▶ **Text and element pointing records**:
______________________________
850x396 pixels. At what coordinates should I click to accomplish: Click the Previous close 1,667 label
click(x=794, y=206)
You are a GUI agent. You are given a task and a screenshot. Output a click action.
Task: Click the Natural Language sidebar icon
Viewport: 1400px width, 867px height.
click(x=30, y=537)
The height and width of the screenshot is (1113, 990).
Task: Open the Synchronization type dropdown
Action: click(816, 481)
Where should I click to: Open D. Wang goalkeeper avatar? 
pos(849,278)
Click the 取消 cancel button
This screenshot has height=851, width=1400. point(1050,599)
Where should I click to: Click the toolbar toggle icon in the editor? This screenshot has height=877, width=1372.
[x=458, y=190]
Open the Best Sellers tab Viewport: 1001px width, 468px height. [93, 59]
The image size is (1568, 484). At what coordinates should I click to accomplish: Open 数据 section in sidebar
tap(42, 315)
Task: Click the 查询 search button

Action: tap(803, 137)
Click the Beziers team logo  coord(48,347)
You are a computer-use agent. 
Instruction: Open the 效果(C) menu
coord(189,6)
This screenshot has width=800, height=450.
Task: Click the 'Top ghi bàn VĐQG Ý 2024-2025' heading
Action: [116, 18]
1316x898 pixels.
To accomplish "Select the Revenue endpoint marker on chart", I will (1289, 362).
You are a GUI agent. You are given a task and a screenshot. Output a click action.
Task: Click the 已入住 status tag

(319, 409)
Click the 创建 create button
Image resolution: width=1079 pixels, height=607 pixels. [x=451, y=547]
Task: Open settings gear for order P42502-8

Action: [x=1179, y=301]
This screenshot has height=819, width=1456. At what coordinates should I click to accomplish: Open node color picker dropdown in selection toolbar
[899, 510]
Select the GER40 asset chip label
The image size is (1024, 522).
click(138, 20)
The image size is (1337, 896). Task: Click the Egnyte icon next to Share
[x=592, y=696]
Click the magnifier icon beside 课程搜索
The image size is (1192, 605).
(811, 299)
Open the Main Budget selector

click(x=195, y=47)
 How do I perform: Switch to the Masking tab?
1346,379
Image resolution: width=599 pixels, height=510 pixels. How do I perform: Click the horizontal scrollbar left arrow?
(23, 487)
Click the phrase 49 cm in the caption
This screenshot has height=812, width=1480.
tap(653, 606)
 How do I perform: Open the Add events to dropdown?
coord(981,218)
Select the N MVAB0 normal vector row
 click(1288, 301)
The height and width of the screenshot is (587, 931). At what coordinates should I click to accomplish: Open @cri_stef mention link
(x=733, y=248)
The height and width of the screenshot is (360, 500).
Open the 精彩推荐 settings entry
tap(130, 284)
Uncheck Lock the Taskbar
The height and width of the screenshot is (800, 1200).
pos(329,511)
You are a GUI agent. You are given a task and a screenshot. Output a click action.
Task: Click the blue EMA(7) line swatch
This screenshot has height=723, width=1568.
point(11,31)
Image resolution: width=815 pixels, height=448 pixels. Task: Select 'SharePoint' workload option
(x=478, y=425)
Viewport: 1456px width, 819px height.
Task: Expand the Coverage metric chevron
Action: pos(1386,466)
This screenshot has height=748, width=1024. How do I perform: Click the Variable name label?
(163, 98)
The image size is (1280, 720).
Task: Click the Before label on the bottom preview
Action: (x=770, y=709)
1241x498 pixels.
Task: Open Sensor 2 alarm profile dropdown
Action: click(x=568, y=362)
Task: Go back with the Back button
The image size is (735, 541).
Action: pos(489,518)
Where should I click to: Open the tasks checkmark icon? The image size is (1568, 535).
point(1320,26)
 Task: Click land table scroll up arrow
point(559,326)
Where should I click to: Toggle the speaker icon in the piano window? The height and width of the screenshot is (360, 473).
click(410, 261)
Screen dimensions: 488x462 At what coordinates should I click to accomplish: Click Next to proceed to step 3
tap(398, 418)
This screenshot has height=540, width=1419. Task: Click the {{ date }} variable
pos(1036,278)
______________________________
Swap "Where should I click to" for "Which point should I click to" everywhere in the listing, keeping everything else unchanged.

850x396 pixels. At what coordinates should I click to accomplish: Click the Previous close 1,667 label
click(x=794, y=206)
You are a GUI agent. You are given a task and a screenshot. Output a click action.
Task: Click the Natural Language sidebar icon
Viewport: 1400px width, 867px height.
click(x=30, y=537)
The height and width of the screenshot is (1113, 990).
Task: Open the Synchronization type dropdown
Action: click(816, 481)
Which point should I click to: Open D. Wang goalkeeper avatar? 
pos(849,278)
Click the 取消 cancel button
This screenshot has height=851, width=1400. point(1050,599)
Which point should I click to: Click the toolbar toggle icon in the editor? This screenshot has height=877, width=1372.
[x=458, y=190]
Open the Best Sellers tab Viewport: 1001px width, 468px height. [93, 59]
The image size is (1568, 484). At what coordinates should I click to accomplish: Open 数据 section in sidebar
tap(42, 315)
Task: Click the 查询 search button

Action: tap(803, 137)
Click the Beziers team logo  coord(48,347)
You are a computer-use agent. 
Instruction: Open the 效果(C) menu
coord(189,6)
This screenshot has width=800, height=450.
Task: Click the 'Top ghi bàn VĐQG Ý 2024-2025' heading
Action: [116, 18]
1316x898 pixels.
To accomplish "Select the Revenue endpoint marker on chart", I will (1289, 362).
You are a GUI agent. You are given a task and a screenshot. Output a click action.
Task: Click the 已入住 status tag

(319, 409)
Click the 创建 create button
Image resolution: width=1079 pixels, height=607 pixels. [x=451, y=547]
Task: Open settings gear for order P42502-8

Action: [x=1179, y=301]
This screenshot has height=819, width=1456. At what coordinates should I click to accomplish: Open node color picker dropdown in selection toolbar
[899, 510]
Select the GER40 asset chip label
The image size is (1024, 522).
click(138, 20)
The image size is (1337, 896). Task: Click the Egnyte icon next to Share
[x=592, y=696]
Click the magnifier icon beside 课程搜索
The image size is (1192, 605).
(811, 299)
Open the Main Budget selector

click(x=195, y=47)
 How do I perform: Switch to the Masking tab?
1346,379
Image resolution: width=599 pixels, height=510 pixels. How do I perform: Click the horizontal scrollbar left arrow?
(23, 487)
Click the phrase 49 cm in the caption
This screenshot has height=812, width=1480.
tap(653, 606)
 How do I perform: Open the Add events to dropdown?
coord(981,218)
Select the N MVAB0 normal vector row
 click(1288, 301)
The height and width of the screenshot is (587, 931). At what coordinates should I click to accomplish: Open @cri_stef mention link
(x=733, y=248)
The height and width of the screenshot is (360, 500).
Open the 精彩推荐 settings entry
tap(130, 284)
Uncheck Lock the Taskbar
The height and width of the screenshot is (800, 1200).
pos(329,511)
You are a GUI agent. You are given a task and a screenshot. Output a click action.
Task: Click the blue EMA(7) line swatch
This screenshot has height=723, width=1568.
point(11,31)
Image resolution: width=815 pixels, height=448 pixels. Task: Select 'SharePoint' workload option
(x=478, y=425)
Viewport: 1456px width, 819px height.
Task: Expand the Coverage metric chevron
Action: pos(1386,466)
This screenshot has height=748, width=1024. How do I perform: Click the Variable name label?
(163, 98)
The image size is (1280, 720).
Task: Click the Before label on the bottom preview
Action: (x=770, y=709)
1241x498 pixels.
Task: Open Sensor 2 alarm profile dropdown
Action: click(x=568, y=362)
Task: Go back with the Back button
The image size is (735, 541).
Action: pos(489,518)
Which point should I click to: Open the tasks checkmark icon? The image size is (1568, 535).
point(1320,26)
 Task: Click land table scroll up arrow
point(559,326)
Which point should I click to: Toggle the speaker icon in the piano window? The height and width of the screenshot is (360, 473).
click(410, 261)
Screen dimensions: 488x462 At what coordinates should I click to accomplish: Click Next to proceed to step 3
tap(398, 418)
This screenshot has height=540, width=1419. Task: Click the {{ date }} variable
pos(1036,278)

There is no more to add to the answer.